_Action item_. Each line below has to be output exactly, from first to last.

══ Working data

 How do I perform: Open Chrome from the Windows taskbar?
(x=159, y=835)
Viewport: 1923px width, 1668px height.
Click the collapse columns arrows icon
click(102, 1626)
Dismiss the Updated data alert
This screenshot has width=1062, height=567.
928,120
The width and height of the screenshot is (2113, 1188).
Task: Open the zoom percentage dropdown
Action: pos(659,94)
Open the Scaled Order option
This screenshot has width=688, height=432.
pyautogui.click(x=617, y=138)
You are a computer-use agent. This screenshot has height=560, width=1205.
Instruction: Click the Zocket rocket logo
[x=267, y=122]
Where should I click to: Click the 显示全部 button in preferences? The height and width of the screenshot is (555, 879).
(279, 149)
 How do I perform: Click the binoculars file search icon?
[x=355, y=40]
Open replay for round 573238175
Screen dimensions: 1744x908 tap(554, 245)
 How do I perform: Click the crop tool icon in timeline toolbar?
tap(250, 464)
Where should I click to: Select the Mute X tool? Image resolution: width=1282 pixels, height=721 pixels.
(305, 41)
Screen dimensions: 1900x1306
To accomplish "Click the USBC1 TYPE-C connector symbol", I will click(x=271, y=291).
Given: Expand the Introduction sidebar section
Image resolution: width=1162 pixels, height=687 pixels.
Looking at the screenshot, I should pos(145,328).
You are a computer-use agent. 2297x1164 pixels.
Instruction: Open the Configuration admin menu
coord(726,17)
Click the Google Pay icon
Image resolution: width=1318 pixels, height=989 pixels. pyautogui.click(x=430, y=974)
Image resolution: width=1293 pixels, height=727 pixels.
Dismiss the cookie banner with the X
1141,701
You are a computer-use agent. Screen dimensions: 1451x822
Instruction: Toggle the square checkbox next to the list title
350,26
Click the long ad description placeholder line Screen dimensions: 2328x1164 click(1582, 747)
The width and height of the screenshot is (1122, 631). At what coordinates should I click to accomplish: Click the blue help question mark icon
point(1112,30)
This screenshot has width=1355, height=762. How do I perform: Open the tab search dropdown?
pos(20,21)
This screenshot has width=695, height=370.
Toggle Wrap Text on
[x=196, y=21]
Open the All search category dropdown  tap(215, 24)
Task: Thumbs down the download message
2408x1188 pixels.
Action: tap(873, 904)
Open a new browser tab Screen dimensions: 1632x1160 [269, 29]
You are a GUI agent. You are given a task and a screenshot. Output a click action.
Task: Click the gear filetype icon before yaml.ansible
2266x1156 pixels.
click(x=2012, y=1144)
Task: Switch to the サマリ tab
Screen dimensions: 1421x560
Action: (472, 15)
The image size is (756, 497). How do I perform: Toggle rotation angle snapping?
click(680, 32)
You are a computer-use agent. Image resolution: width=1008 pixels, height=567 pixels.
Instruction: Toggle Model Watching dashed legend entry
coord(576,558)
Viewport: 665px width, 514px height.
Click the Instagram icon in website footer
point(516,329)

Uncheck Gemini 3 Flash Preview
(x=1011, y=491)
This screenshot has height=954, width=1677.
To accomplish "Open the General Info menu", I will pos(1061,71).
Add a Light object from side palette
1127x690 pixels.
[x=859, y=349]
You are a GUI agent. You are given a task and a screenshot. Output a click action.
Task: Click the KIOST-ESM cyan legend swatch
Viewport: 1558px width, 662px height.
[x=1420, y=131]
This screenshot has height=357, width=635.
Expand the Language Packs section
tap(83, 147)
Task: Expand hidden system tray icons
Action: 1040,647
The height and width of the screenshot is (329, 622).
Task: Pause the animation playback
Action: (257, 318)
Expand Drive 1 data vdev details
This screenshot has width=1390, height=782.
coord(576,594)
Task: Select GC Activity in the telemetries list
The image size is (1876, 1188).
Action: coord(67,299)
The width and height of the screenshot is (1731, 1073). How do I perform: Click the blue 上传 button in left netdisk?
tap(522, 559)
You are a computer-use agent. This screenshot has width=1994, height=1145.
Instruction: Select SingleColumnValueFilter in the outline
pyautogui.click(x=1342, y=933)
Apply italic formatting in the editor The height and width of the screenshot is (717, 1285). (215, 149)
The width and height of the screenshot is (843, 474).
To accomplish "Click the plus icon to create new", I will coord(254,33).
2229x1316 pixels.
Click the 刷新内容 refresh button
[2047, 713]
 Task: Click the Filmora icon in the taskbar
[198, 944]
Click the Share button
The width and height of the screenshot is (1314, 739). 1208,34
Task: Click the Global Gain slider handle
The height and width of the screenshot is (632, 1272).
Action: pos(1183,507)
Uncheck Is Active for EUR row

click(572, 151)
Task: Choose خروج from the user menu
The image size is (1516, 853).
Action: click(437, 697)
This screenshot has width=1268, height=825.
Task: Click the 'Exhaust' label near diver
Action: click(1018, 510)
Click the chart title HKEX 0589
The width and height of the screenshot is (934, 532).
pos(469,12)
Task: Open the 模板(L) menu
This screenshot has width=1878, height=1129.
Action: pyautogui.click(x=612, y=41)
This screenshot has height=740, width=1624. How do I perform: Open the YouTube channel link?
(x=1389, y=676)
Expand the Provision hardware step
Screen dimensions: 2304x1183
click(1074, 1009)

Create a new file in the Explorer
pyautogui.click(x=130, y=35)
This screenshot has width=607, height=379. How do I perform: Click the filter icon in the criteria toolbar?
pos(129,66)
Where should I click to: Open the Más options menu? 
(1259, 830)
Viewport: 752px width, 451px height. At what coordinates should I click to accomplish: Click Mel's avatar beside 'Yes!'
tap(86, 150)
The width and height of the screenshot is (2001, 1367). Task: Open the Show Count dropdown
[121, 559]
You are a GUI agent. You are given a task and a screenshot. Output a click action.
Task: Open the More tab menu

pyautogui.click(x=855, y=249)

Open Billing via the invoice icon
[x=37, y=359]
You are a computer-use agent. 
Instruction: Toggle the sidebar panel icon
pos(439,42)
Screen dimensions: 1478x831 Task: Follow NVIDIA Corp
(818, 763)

════

_Answer for the task_.
 How do I perform: Open Chrome from the Windows taskbar?
(x=159, y=835)
Viewport: 1923px width, 1668px height.
Click the collapse columns arrows icon
click(102, 1626)
Dismiss the Updated data alert
This screenshot has width=1062, height=567.
928,120
The width and height of the screenshot is (2113, 1188).
Task: Open the zoom percentage dropdown
Action: pos(659,94)
Open the Scaled Order option
This screenshot has width=688, height=432.
pyautogui.click(x=617, y=138)
You are a computer-use agent. This screenshot has height=560, width=1205.
Instruction: Click the Zocket rocket logo
[x=267, y=122]
Where should I click to: Click the 显示全部 button in preferences? The height and width of the screenshot is (555, 879).
(279, 149)
 How do I perform: Click the binoculars file search icon?
[x=355, y=40]
Open replay for round 573238175
Screen dimensions: 1744x908 tap(554, 245)
 How do I perform: Click the crop tool icon in timeline toolbar?
tap(250, 464)
Where should I click to: Select the Mute X tool? Image resolution: width=1282 pixels, height=721 pixels.
(305, 41)
Screen dimensions: 1900x1306
To accomplish "Click the USBC1 TYPE-C connector symbol", I will click(x=271, y=291).
Given: Expand the Introduction sidebar section
Image resolution: width=1162 pixels, height=687 pixels.
Looking at the screenshot, I should pos(145,328).
You are a computer-use agent. 2297x1164 pixels.
Instruction: Open the Configuration admin menu
coord(726,17)
Click the Google Pay icon
Image resolution: width=1318 pixels, height=989 pixels. pyautogui.click(x=430, y=974)
Image resolution: width=1293 pixels, height=727 pixels.
Dismiss the cookie banner with the X
1141,701
You are a computer-use agent. Screen dimensions: 1451x822
Instruction: Toggle the square checkbox next to the list title
350,26
Click the long ad description placeholder line Screen dimensions: 2328x1164 click(1582, 747)
The width and height of the screenshot is (1122, 631). At what coordinates should I click to accomplish: Click the blue help question mark icon
point(1112,30)
This screenshot has width=1355, height=762. How do I perform: Open the tab search dropdown?
pos(20,21)
This screenshot has width=695, height=370.
Toggle Wrap Text on
[x=196, y=21]
Open the All search category dropdown  tap(215, 24)
Task: Thumbs down the download message
2408x1188 pixels.
Action: tap(873, 904)
Open a new browser tab Screen dimensions: 1632x1160 [269, 29]
You are a GUI agent. You are given a task and a screenshot. Output a click action.
Task: Click the gear filetype icon before yaml.ansible
2266x1156 pixels.
click(x=2012, y=1144)
Task: Switch to the サマリ tab
Screen dimensions: 1421x560
Action: (472, 15)
The image size is (756, 497). How do I perform: Toggle rotation angle snapping?
click(680, 32)
You are a computer-use agent. Image resolution: width=1008 pixels, height=567 pixels.
Instruction: Toggle Model Watching dashed legend entry
coord(576,558)
Viewport: 665px width, 514px height.
Click the Instagram icon in website footer
point(516,329)

Uncheck Gemini 3 Flash Preview
(x=1011, y=491)
This screenshot has height=954, width=1677.
To accomplish "Open the General Info menu", I will pos(1061,71).
Add a Light object from side palette
1127x690 pixels.
[x=859, y=349]
You are a GUI agent. You are given a task and a screenshot. Output a click action.
Task: Click the KIOST-ESM cyan legend swatch
Viewport: 1558px width, 662px height.
[x=1420, y=131]
This screenshot has height=357, width=635.
Expand the Language Packs section
tap(83, 147)
Task: Expand hidden system tray icons
Action: 1040,647
The height and width of the screenshot is (329, 622).
Task: Pause the animation playback
Action: (257, 318)
Expand Drive 1 data vdev details
This screenshot has width=1390, height=782.
coord(576,594)
Task: Select GC Activity in the telemetries list
The image size is (1876, 1188).
Action: coord(67,299)
The width and height of the screenshot is (1731, 1073). How do I perform: Click the blue 上传 button in left netdisk?
tap(522, 559)
You are a computer-use agent. This screenshot has width=1994, height=1145.
Instruction: Select SingleColumnValueFilter in the outline
pyautogui.click(x=1342, y=933)
Apply italic formatting in the editor The height and width of the screenshot is (717, 1285). (215, 149)
The width and height of the screenshot is (843, 474).
To accomplish "Click the plus icon to create new", I will coord(254,33).
2229x1316 pixels.
Click the 刷新内容 refresh button
[2047, 713]
 Task: Click the Filmora icon in the taskbar
[198, 944]
Click the Share button
The width and height of the screenshot is (1314, 739). 1208,34
Task: Click the Global Gain slider handle
The height and width of the screenshot is (632, 1272).
Action: pos(1183,507)
Uncheck Is Active for EUR row

click(572, 151)
Task: Choose خروج from the user menu
The image size is (1516, 853).
Action: click(437, 697)
This screenshot has width=1268, height=825.
Task: Click the 'Exhaust' label near diver
Action: click(1018, 510)
Click the chart title HKEX 0589
The width and height of the screenshot is (934, 532).
pos(469,12)
Task: Open the 模板(L) menu
This screenshot has width=1878, height=1129.
Action: pyautogui.click(x=612, y=41)
This screenshot has height=740, width=1624. How do I perform: Open the YouTube channel link?
(x=1389, y=676)
Expand the Provision hardware step
Screen dimensions: 2304x1183
click(1074, 1009)

Create a new file in the Explorer
pyautogui.click(x=130, y=35)
This screenshot has width=607, height=379. How do I perform: Click the filter icon in the criteria toolbar?
pos(129,66)
Where should I click to: Open the Más options menu? 
(1259, 830)
Viewport: 752px width, 451px height. At what coordinates should I click to accomplish: Click Mel's avatar beside 'Yes!'
tap(86, 150)
The width and height of the screenshot is (2001, 1367). Task: Open the Show Count dropdown
[121, 559]
You are a GUI agent. You are given a task and a screenshot. Output a click action.
Task: Open the More tab menu

pyautogui.click(x=855, y=249)

Open Billing via the invoice icon
[x=37, y=359]
You are a computer-use agent. 
Instruction: Toggle the sidebar panel icon
pos(439,42)
Screen dimensions: 1478x831 Task: Follow NVIDIA Corp
(818, 763)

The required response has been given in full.